Seems everybody wants you to have an intelligent assistant – theirs preferably of course – and with Google Home the mega tech company is pushing to dominate the ever-expanding market for devices with a talking virtual assistant built-in.
This first Google Home device is a small cylinder with a slanted top, about 5.6 inches tall and 3.8 inches around at its base. You plug it into power with the supplied adapter, and it asks you to install the Google Home app on your Android or iPhone. You’ll need a Gmail address to fully set up the device, but otherwise, the setup is pretty easy; the device connects to your phone, then confirms your Wi-Fi network, physical address and asks a few more questions. After that, you’re good to go.
What can you do with Google Home? Frankly, a lot of the same things you can do with Amazon’s Echo devices (often referred to as “Alexa”) and the to-be-released Apple HomePod (with “Siri”). If you own a recent Android phone, you’re likely familiar with the built-in Google Assistant, where you say: “OK Google” and ask it a question or to perform a simple task, such as “what’s the weather for today” or “show me directions home.”
With the Google Home device, the cue is either “OK Google” or “Hey Google” and you can ask the built-in Google Assistant the same kind of questions, and more. Because it has an amplifier and decent speakers inside the cylinder, you can ask it to play music, from Google’s own Play Music or YouTube services, Spotify, Pandora or Tune-In. Of course, some of those require paid subscriptions. Using Chromecast – an additional product – the audio can be sent to a larger stereo system. You can ask it for news and get the latest from NPR or ABC News Radio, even podcasts from The New York Times, among others. Google Home can – with the right video connection – call up Netflix or YouTube, or other services on your TV.

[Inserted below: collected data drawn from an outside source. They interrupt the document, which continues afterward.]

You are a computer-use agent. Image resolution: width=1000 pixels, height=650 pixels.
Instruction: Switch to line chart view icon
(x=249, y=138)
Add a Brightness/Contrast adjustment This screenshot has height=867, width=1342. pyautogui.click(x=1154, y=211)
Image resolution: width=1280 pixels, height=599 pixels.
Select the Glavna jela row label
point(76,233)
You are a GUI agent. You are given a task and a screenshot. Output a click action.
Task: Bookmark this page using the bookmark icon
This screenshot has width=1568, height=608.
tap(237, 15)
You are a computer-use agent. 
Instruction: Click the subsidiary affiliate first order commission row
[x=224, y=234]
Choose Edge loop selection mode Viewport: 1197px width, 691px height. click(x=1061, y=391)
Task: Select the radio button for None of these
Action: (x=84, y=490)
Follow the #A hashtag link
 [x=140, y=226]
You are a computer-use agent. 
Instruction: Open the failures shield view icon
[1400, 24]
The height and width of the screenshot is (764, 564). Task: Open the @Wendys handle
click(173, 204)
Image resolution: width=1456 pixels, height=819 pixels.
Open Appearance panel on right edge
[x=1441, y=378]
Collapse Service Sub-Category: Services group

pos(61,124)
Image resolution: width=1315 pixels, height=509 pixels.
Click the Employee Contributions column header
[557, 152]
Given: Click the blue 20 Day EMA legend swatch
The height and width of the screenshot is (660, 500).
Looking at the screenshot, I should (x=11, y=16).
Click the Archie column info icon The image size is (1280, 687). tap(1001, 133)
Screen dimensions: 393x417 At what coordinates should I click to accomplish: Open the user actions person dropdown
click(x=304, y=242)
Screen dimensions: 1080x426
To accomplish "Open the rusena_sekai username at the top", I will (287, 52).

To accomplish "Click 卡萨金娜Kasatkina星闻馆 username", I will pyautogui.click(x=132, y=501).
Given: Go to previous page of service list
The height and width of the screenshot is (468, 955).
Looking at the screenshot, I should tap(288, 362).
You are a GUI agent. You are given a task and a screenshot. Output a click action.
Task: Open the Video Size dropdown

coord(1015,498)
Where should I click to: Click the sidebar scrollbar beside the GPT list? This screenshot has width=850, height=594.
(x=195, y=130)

Then there are connected home devices, such as the Nest thermostat, Philips Hue smart light bulbs, and a long list of various smart devices from other companies with that will take commands over Wi-Fi from Google Home, commands given with your voice, such as “lower the temperature to 72” or “dim the lights in the living room.”
Now many of these smart devices either already work with Amazon’s Echo and will likely work with the Apple HomePod – for instance, Nest & Philips Hue. Amazon in particular has been adding “skills” to its Alexa assistant and has had a two-year head start on Google, at least as far as partnering with other technology is concerned.
Google, of course, is the dominant search provider, and it has invested heavily in artificial intelligence, which is what helps power these digital assistants. For example, Google Home can have multiple users and tell them apart, so you and better half can get individualized schedules and traffic conditions to a job or other destination. (The Echo can now do this too.)
And Google recently announced two new devices – although they were not immediately available.
The original Google Home, for instance, is now supplemented by the Google Home Mini and the Google Home Max. The Mini is a small, round device made to compete with the Amazon Echo Dot – less than $50 – allows Google Assistant commands and can be charged up and used unplugged. Google Home Max is a large stereo speaker designed to be bought instead of a Sonos or Bose, and it is smart enough to adjust its sound to the room – or corner of the room – where it is placed. $399 when available later this year.
I would be remiss if I didn’t add that Amazon is not going to be left behind in this intelligent assistant race, and it has new or improved Echo products, including two with screens, something Google hasn’t come out with, at least not yet.
So who are these digital assistants for? Well, if you’re too lazy to pick up the remote, or walk over to the thermostat or light switch, they might be for you. But as they grow in what they can do, these assistants can be helpers in a good way, especially for older folks, or those who have physical limitations of one kind or another. And after all, didn’t you buy The Clapper 30 years ago?
The original Google Home device sells direct for $109 – and is available in many retail and online stores – although not on Amazon, of course.